• [Supplied records]:
--- START ---
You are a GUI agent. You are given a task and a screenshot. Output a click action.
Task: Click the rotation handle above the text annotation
--- END ---
--- START ---
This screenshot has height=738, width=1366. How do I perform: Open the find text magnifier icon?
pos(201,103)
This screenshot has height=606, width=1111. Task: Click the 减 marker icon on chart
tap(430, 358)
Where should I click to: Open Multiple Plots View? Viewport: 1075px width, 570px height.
--- END ---
• [Aim of the exercise]: Print again the lines of the entries above that fall between the line holding "This screenshot has height=738, width=1366." and the line holding "Where should I", inclusive, exactly as they stand.

• [Task solution]:
This screenshot has height=738, width=1366. How do I perform: Open the find text magnifier icon?
pos(201,103)
This screenshot has height=606, width=1111. Task: Click the 减 marker icon on chart
tap(430, 358)
Where should I click to: Open Multiple Plots View? Viewport: 1075px width, 570px height.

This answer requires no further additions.